What you will do: Leaving the images aside, transcribe all the data below exactly.

Supplied entries:
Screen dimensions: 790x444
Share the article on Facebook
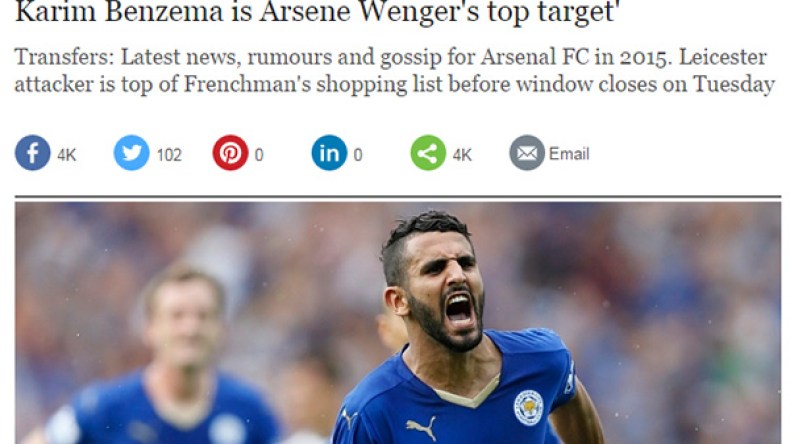[x=32, y=153]
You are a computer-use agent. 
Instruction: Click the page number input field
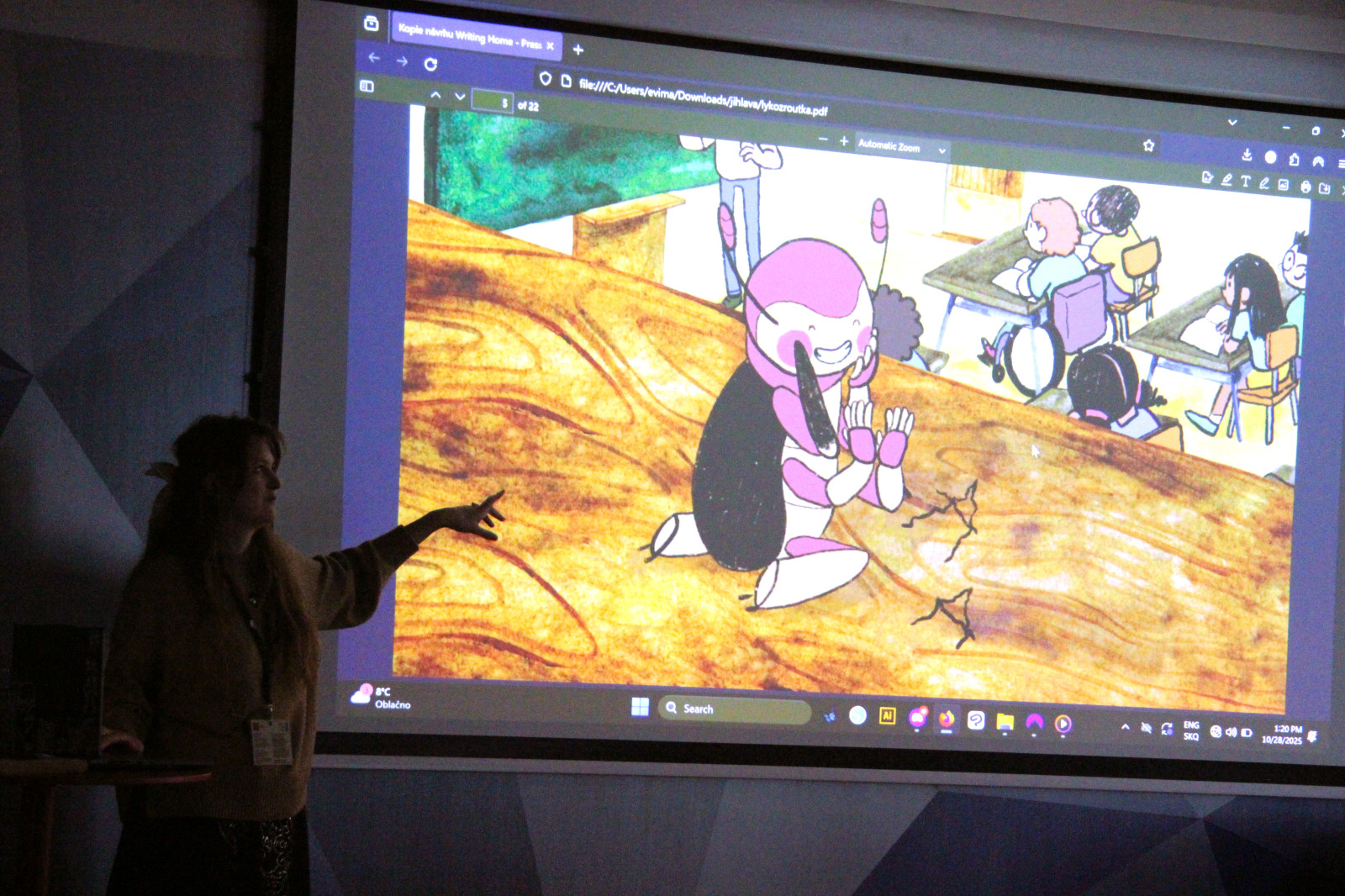pyautogui.click(x=493, y=102)
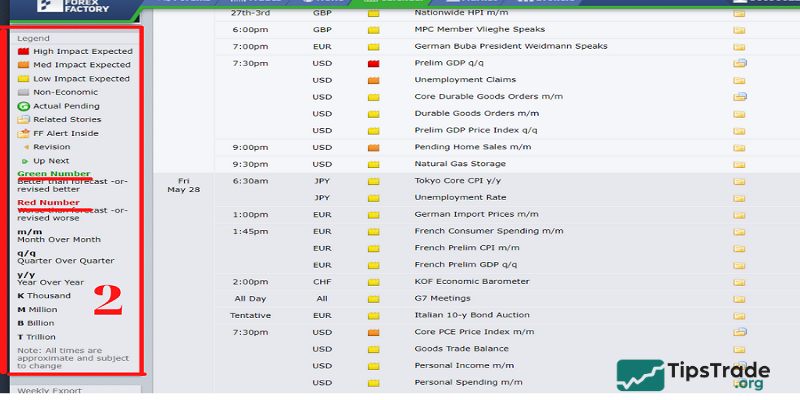Click the red impact icon for Prelim GDP q/q
Viewport: 800px width, 400px height.
tap(374, 63)
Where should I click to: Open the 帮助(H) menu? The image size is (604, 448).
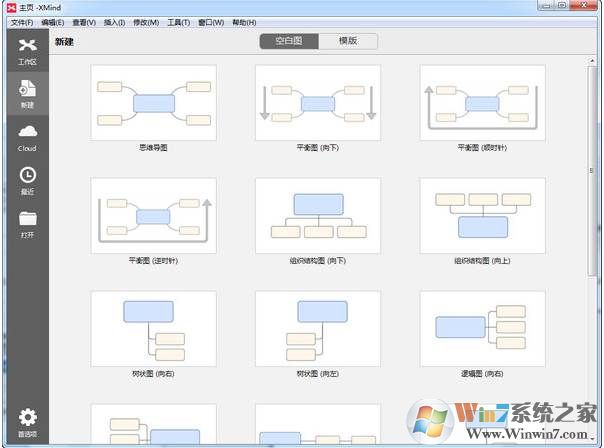pos(242,22)
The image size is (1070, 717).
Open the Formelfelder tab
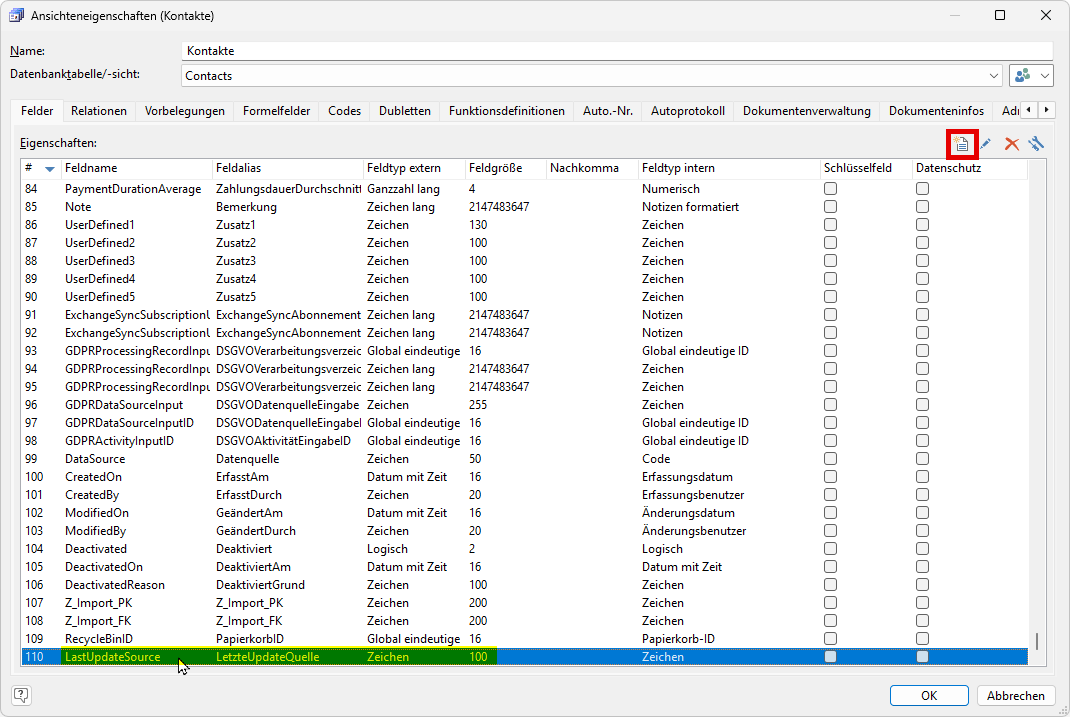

Solution for this problem:
Screen dimensions: 790x444
Share the article on Facebook
[x=32, y=153]
You are a computer-use agent. 
Instruction: Click the page number input field
pyautogui.click(x=493, y=102)
Click the red impact icon for Prelim GDP q/q
Viewport: 800px width, 400px height.
tap(374, 63)
Where should I click to: Open the 帮助(H) menu? The image size is (604, 448).
pos(242,22)
The image size is (1070, 717).
Open the Formelfelder tab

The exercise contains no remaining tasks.